Jeremiah Burroughs is worthily reckoned as belonging to the front rank of English puritan preachers. As such he played a prominent part in the Westminster Assembly of divines, but died prematurely before the Assembly’s work was concluded.
Burrough’s writings, some published before and others after his death, were numerous, but The Rare-Jewel of Christian Contentment is one of the most valuable of them all. Its author was much concerned to promote (1) peace among believers of various ‘persuasions’ (2) peace and contentment in the hearts of individual believers during what he describes as ‘sad and sinking times’. The Rare Jewel concentrates upon this second aim. It is marked by sanity, clarity, aptness of illustration, and warmth of appeal to the heart. ‘There is an ark that you may come into, and no men in the world may live such comfortable, cheerful and contented lives as the saints of God’. Burroughs presses his lesson home with all the fervour and cogency of a true and faithful minister of God.

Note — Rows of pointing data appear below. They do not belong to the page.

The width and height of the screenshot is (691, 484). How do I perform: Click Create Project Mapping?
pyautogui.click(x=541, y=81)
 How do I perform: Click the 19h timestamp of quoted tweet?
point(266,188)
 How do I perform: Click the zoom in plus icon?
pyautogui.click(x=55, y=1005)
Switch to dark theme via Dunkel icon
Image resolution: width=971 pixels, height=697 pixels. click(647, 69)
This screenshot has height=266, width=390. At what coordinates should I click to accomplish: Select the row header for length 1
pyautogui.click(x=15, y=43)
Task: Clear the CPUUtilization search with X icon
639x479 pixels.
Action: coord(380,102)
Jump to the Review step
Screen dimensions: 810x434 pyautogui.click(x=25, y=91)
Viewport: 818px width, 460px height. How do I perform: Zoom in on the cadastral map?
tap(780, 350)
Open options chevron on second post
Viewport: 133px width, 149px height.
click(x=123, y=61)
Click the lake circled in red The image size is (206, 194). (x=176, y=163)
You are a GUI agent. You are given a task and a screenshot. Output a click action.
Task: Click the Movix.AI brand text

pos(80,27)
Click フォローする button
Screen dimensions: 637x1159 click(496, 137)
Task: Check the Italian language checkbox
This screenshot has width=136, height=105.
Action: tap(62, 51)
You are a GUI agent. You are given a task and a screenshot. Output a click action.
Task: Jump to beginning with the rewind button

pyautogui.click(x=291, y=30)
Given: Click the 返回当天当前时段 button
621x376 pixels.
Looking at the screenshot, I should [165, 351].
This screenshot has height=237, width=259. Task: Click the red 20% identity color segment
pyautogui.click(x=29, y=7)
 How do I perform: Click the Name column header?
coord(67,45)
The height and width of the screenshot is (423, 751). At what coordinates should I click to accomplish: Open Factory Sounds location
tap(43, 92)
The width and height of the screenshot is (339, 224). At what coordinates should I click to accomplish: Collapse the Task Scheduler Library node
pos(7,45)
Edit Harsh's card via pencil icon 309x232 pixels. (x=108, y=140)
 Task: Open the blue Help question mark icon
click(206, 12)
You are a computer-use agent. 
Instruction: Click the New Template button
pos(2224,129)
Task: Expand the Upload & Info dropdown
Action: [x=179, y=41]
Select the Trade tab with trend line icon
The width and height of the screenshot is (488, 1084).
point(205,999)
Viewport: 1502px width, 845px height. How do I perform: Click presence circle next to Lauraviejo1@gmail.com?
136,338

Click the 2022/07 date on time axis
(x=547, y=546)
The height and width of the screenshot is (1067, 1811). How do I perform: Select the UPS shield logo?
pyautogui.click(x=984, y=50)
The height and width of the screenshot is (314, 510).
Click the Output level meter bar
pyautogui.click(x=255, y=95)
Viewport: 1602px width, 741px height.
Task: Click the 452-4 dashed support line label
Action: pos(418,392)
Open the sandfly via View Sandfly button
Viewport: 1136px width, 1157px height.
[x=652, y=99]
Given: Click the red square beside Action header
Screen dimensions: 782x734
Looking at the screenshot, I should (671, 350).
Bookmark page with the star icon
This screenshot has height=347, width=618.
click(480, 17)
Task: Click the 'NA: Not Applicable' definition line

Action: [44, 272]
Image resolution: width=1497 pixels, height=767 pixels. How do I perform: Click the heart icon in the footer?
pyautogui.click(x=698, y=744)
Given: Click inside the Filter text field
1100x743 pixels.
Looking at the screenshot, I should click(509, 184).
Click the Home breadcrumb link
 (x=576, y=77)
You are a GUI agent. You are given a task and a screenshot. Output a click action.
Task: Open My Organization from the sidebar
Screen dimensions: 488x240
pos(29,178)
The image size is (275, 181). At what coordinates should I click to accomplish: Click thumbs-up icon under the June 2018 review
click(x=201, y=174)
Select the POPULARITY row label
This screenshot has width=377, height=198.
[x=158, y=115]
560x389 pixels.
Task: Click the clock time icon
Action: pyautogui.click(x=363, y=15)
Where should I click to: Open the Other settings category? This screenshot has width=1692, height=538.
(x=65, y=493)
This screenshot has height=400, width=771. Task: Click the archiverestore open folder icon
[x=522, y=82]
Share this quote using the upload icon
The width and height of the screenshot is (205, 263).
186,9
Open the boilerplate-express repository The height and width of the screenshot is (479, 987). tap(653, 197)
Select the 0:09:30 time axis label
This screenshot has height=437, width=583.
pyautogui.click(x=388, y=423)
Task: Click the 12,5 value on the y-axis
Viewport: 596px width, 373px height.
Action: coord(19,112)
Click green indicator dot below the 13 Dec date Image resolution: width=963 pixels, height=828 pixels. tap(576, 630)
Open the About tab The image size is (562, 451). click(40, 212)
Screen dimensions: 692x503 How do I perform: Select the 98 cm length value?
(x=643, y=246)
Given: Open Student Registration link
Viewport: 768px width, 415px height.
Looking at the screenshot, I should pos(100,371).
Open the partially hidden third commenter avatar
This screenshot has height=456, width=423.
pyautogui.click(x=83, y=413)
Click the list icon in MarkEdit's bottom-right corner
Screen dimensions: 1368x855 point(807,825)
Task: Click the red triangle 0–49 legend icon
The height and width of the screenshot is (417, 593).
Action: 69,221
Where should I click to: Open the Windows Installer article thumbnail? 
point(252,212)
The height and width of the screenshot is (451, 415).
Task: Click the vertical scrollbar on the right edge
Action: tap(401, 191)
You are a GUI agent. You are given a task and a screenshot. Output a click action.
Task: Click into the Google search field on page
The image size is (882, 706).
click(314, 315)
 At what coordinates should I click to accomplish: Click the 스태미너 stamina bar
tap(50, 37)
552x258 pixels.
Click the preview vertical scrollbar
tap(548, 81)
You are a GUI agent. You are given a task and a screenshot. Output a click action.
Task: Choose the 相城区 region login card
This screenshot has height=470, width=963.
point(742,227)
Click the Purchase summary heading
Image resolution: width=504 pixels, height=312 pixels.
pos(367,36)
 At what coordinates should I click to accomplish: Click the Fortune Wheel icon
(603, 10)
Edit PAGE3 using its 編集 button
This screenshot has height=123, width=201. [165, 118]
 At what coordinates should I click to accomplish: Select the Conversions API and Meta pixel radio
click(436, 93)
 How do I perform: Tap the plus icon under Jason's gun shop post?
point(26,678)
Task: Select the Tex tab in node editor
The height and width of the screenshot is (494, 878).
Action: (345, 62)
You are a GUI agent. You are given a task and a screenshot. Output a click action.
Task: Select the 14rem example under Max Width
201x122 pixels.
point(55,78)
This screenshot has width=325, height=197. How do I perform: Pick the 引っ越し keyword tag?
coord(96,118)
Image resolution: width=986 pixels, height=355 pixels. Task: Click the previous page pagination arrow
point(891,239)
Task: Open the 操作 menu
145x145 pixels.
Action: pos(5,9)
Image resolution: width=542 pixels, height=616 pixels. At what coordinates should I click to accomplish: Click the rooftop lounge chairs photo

This is 'the book' on the doctrine of Christian contentment. The depth of the Puritans is rarely even approached by modern authors. Burrough's takes you through some of the ABC's of Christian living. For example on p.87-88 "We deserve nothing and therefore why should we be impatient if we do not get what we desire." Perhaps at the root of discontentment is that we really do not desire God's will in everything, at least in some things we want the Lord to rubber stamp and implement our will even if it is contrary to His. A Christian can be content no matter what their circumstances because contentment comes from the inward state of the heart and not from outward circumstances as the author ably instructs the reader. The importance of a believer learning to be content(and it is a lifelong process)would be difficult to overstate. It helps in dealing with temptation, it prepares the Christian for any type of service their Lord and Master requires of them, and it brings great comfort no matter how bleak things may appear to be. The writer also enables the reader to understand how that comfort is brought, on p.130 " Certainly our contentment does not consist in getting the thing we desire, but in God's fashioning our spirits to our conditions." God works in us to view things by faith, and by doing so , we see things more and more filtered through God's perspective. By doing that we can see a little more of the big picture of all of the Lord's dealings with His people and bring that to bear on what is happening in our life. Any Christian who learns to be more content both glorifies God and becomes increasingly useful in His service and thats why this book is so important and useful for the Lord's people.